Across Avon and Somerset, losses of £2.4million were reported in the 12-month period up to and including October 2021.
As a result we are supporting a national campaign, led by Action Fraud and City of London Police, to raise awareness of how dating profiles and apps can lead to people being a victim of a scam.
Temporary Detective Chief Superintendent Matt Bradford, from the City of London Police, said: “Typically, romance fraudsters will spend weeks gaining their victims’ trust, feeding them fabricated stories about who they are and their lives – and initially make no suggestion of any desire to ask for any money, so the victim may believe their new love interest is genuine.
“But weeks, or sometimes months later, these criminals will ask for money for a variety of emotive reasons and as the emotional relationship has already been formed, victims often transfer money without a second thought.
“We’re calling on family members who think their relatives may be dating online to help make them aware of the warning signs that they could be falling victim to fraud, particularly if the person dating online is not particularly tech savvy.”
Spotting signs of romance fraud
Criminals often use a range of stories to get victims to transfer them money without it raising suspicion. The stories are often believable, to a certain extent, and something that the victim would find hard to say no to, especially because of their emotional attachment.
Examples of stories include funding travel to visit the victim, money to pay for emergency medical expenses, lucrative investment opportunities and pretending to be military personnel or working overseas.
Between November 2020 and October 2021, 8,863 cases of romance fraud were reported to National Fraud Intelligence Bureau, up from 6,968 reports in the 2020 calendar year.
Of those cases, 238 were reported by people living in Avon and Somerset. More than half of the victims were aged 40-69.
However, it is widely accepted the true number of cases is likely to be much higher with people often reluctant to report what has happened.
Fraud Protect Officer Amy Horrobin said: “We often hear people are reluctant to report romance fraud cases because they feel embarrassed. However, there is absolutely no reason to. Your case will be taken seriously, you will be listened to and we can help you access any support you may need. You are not alone.
“Romance fraud can not only impact people financially, it can cause significant emotional distress too to find out someone you believed in and may have loved, isn’t who they have pretended to be. But one of the most common things we hear from victims is that once they have reported it and confided in someone, they feel a weight has been lifted.”
PCC Mark Shelford said: “Romance fraud is an awful, heart-breaking crime; victims invest time into someone and think they have a genuine connection with someone when, in fact is has been a cruel lie to commit fraud.
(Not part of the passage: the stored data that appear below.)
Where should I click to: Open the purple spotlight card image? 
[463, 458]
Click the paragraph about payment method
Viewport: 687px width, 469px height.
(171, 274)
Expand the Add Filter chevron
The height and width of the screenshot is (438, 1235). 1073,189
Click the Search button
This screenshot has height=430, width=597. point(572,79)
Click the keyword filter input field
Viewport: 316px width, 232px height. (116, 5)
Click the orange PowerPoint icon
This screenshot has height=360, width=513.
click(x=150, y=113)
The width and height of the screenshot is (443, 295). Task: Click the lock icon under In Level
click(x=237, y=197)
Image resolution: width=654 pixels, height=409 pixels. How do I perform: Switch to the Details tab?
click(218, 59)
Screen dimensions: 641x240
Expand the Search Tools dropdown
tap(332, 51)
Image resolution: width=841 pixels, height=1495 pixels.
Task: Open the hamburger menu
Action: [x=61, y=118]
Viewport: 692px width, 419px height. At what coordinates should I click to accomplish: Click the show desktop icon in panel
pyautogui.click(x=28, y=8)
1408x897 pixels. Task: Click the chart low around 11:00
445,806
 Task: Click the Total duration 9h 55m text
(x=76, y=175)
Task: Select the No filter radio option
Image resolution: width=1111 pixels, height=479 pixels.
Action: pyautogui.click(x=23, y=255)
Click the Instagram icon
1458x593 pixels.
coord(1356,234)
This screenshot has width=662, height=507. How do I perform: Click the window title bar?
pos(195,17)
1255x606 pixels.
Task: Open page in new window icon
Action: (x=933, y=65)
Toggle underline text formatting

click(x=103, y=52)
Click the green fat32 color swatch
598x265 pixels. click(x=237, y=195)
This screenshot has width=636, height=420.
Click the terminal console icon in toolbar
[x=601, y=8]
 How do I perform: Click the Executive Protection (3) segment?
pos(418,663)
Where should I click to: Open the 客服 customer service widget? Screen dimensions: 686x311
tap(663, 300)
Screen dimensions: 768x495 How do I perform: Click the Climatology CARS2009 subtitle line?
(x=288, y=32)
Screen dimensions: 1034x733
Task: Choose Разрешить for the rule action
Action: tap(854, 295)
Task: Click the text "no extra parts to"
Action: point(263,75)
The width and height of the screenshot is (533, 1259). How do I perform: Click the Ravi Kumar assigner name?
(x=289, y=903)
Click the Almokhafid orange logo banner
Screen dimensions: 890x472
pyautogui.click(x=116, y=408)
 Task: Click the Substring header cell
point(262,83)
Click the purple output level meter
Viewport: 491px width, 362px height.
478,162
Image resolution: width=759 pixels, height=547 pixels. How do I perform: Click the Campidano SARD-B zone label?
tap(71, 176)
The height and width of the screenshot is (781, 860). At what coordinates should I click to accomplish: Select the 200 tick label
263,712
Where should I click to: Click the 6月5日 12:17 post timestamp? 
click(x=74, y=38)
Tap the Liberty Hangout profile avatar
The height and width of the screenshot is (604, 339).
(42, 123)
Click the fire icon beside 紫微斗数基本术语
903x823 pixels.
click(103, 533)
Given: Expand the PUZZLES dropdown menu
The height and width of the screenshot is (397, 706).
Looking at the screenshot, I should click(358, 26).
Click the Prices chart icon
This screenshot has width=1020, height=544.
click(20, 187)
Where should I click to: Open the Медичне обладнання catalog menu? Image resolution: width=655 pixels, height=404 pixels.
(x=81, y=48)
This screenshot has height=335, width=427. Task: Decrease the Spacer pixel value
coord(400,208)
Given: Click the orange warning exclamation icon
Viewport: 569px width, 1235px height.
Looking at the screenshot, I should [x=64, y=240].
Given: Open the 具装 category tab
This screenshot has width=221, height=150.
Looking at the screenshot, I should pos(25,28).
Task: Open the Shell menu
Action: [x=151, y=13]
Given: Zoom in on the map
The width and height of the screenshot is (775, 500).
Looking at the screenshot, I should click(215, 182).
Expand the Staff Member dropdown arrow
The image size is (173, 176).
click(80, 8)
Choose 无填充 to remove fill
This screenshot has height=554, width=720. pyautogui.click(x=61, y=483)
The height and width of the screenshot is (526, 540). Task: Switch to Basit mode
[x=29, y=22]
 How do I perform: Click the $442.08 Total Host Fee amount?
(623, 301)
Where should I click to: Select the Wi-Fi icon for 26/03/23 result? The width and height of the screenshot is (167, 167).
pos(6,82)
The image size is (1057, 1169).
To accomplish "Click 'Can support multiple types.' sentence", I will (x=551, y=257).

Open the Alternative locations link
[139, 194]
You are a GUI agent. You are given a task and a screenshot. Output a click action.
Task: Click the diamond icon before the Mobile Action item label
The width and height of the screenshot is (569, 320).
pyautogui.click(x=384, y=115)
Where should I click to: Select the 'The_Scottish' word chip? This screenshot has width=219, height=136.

“I know many victims feel ashamed when they realise they have been scammed by romance fraudsters but please know support is available from the police and Action Fraud. If you think a family member of friend is a victim of this terrible crime, please make them aware of the signs and help them access help.”
How to help protect people you know are online dating
- Help your friends and family to ensure they have adequate privacy settings on their social media accounts to ensure strangers don’t have access to their personal information.
- Stay in regular contact with your friends and family who are online dating to help spot any changes in behaviour or things that don’t seem right.
- Make friends and family aware of the signs of romance fraud so that they are conscious of the tactics criminals use to carry out these scams and reiterate that you should never transfer money to someone that you have never met in person.
- Encourage people to report to Action Fraud and the police if they have become a victim of romance fraud and not to be embarrassed about doing so.
Take Five To Stop Fraud advice
- Stop: Taking a moment to stop and think before parting with your money or information could keep you safe.
- Challenge: Could it be fake? It’s okay to reject, refuse or ignore any requests. Only criminals will try to rush or panic you.
- Protect: If you think you’ve been a victim of fraud, contact your bank immediately and report it to Action Fraud online at actionfraud.police.uk or by calling 0300 123 2040.